Fairfax County has contracted with the City of Manassas to buy 1.5 billion gallons of water at a cost of $172,000 if the water level in the Occoquan Reservoir falls to the 94.5-foot mark, an unlikely prospect at this point. The county water authority also has spent $8,000 to mail out notices on mandatory restrictions on water use.

These are projects eligible for funding under the drought relief program. Warfield said the contract with Manassas and the mail-out were undertaken after the deadline had passed for applying for the federal funds.

"It wasn't like we were passing up money," Warfield said. "At the time the funds were available there wasn't anything we had to apply for. Prior to Sept. 15 there was no emergency water situation."

The county asked residents to begin restricting water use voluntarity Aug. 5. That same day, the water level in the Occoquan Reservoir had fallen to its lowest levels in recent times.

"We could have done so much with that money," said Supervisor Audrey Moore (D-Annandale). "There are people in this county whose wells have run dry and need help. We could have had a real conservation effort going with some funding."

Virginia Beach in southeast Virginia received $6.8 million in grants and loans under the program to build storage tanks for water, Register said.

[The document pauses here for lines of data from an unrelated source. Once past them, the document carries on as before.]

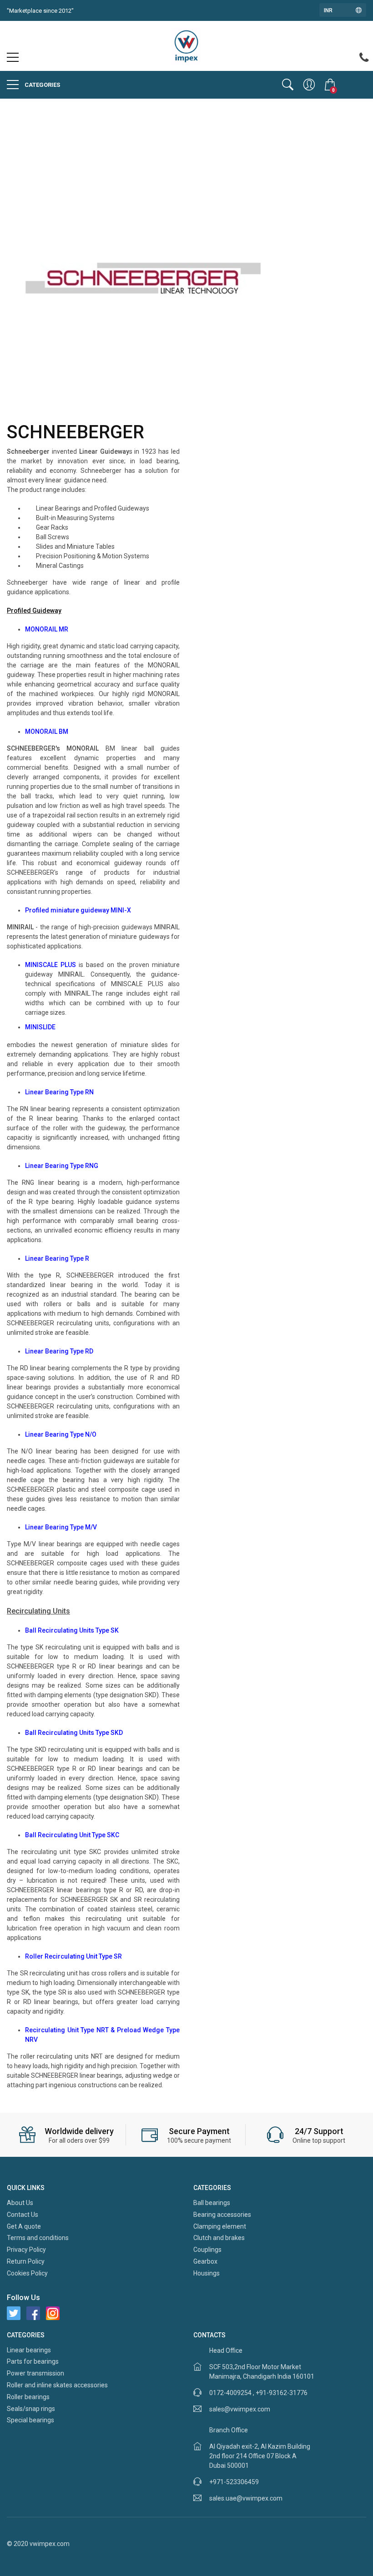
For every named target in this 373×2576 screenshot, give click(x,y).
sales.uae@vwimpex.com (245, 2498)
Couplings (207, 2249)
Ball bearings (211, 2202)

The relief program authorized $225 million nationwide for areas affected by drought, but only $175 million was appropriated. The Commerce Department certified Fairfax County as eligible to receive funding in mid-July, Register said. The county's eligibility was published in The Washington Post July 15 and in the Federal Register July 26.

Deputy County Executive J. Hamilton Lambert said the county staff had taken "expeditious action" in seeking the federal funds.

"There was some question as to what would apply under the program, so there was some checking going on," Lambert said.

A former program coordinator for the relief funds, Wilbur Paul, said he personally arranged for water authority staff members to pick up information and applications for the funds at his home on Aug. 16. after noting that the county had not requested any funds.

"I was reading all these articles in the newspapers about Fairfax County's water problems and I thought it was funny they hadn't come to us for money," Paul said. "So I thought I'd let them know myself what was available."

Warfield said the water authority received the information on drought relief funds Aug. 17. When the water authority called the Commerce Department to inquire about the relief funds after Sept. 15, there were none left, he said.

The Fairfax County Board of Supervisors directed county staff to inform the board on the current status of the relief funding by Monday.